I wonder however if we should not go one step further, and delegate more data handling to the "active" application. In that scenario, the transport would not keep a copy of the data for re-transmission; it would just keep a pointer, "offset X, length L". Instead of a callback asking whether data at offset X should be re-transmitted, the transport would also ask for the actual data. There are potential performance gains, reducing the number of memory copies and more efficient management of jumbo packets. But I am worried that this is pushing a lot of complexity to the application.

huitema commented 4 years ago

Initial implementation of out of order delivery in PR #871. The design needs a lot of review, so feel free to comment on that PR!

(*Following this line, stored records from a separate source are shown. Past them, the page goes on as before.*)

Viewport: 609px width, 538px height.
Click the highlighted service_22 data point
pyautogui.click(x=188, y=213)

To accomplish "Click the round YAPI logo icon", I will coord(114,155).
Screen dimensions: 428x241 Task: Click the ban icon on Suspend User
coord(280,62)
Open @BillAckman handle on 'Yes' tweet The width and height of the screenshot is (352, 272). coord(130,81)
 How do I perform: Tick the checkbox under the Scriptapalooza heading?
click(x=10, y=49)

AbhishiktaP commented 4 years ago

I am currently trying to test the reduction in latency by sending data unreliable over QUIC Can unreliability be achieved if the function in sender.c picoquic_retransmit_needed returns a null value?

huitema commented 4 years ago

@AbhishiktaP You have to be careful there, because messing with error recovery will affect all types of frames, not just stream data frames. For example, if you fail to retransmit flow control frames, the connection will eventually stop. You also want to make sure that both sides of the connection are modified to not do retransmission and not expect retransmission, otherwise the receiver will forever wait for holes to be filled before delivering any data.

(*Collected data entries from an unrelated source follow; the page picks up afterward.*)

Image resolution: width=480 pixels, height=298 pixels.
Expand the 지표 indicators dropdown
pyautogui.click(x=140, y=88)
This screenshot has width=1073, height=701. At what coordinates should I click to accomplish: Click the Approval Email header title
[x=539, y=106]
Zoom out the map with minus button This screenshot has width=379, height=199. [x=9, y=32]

I suggest that you proceed in steps. The first step is, make sure that your application uses the 'direct receive' API on the receive side. It is documented in picoquic.h, lines 615 to 655. That means making sure that your application declares streams as "direct receive" and provides a "direct receive" callback using picoquic_mark_direct_receive_stream()

The direct receive API will deliver data to the application as soon as it arrives, which lets you do latency measurements. However, missing data will still be retransmitted, which means that some amount of bandwidth will be wasted on unnecessary retransmission. If the packet loss rate is not too high, I believe this is a second order effect. However, you may want to turn of stream data retransmission in order to measure that. This requires working at both the receive side and the sender side. In theory, this requires negotiating a protocol extension, to make sure that both sides agree. For an experiment, it might be simpler to just modify the code.

On the sender side, you want to look at picoquic_copy_before_retransmit in sender.c. The code answers the question, "shall this frame be resent". There is a special case for stream data frames. Currently, the answer is "yes retransmit" if the stream data has not been acked. You want that answer to me "no need to retransmit" if the stream is not reliable. You may however want to only do that if the stream "FIN" bit is not set, otherwise the stream will never close.

AbhishiktaP commented 4 years ago

Thank you so much! I will try making the modifications as you suggested. I request you to keep the issue open till then.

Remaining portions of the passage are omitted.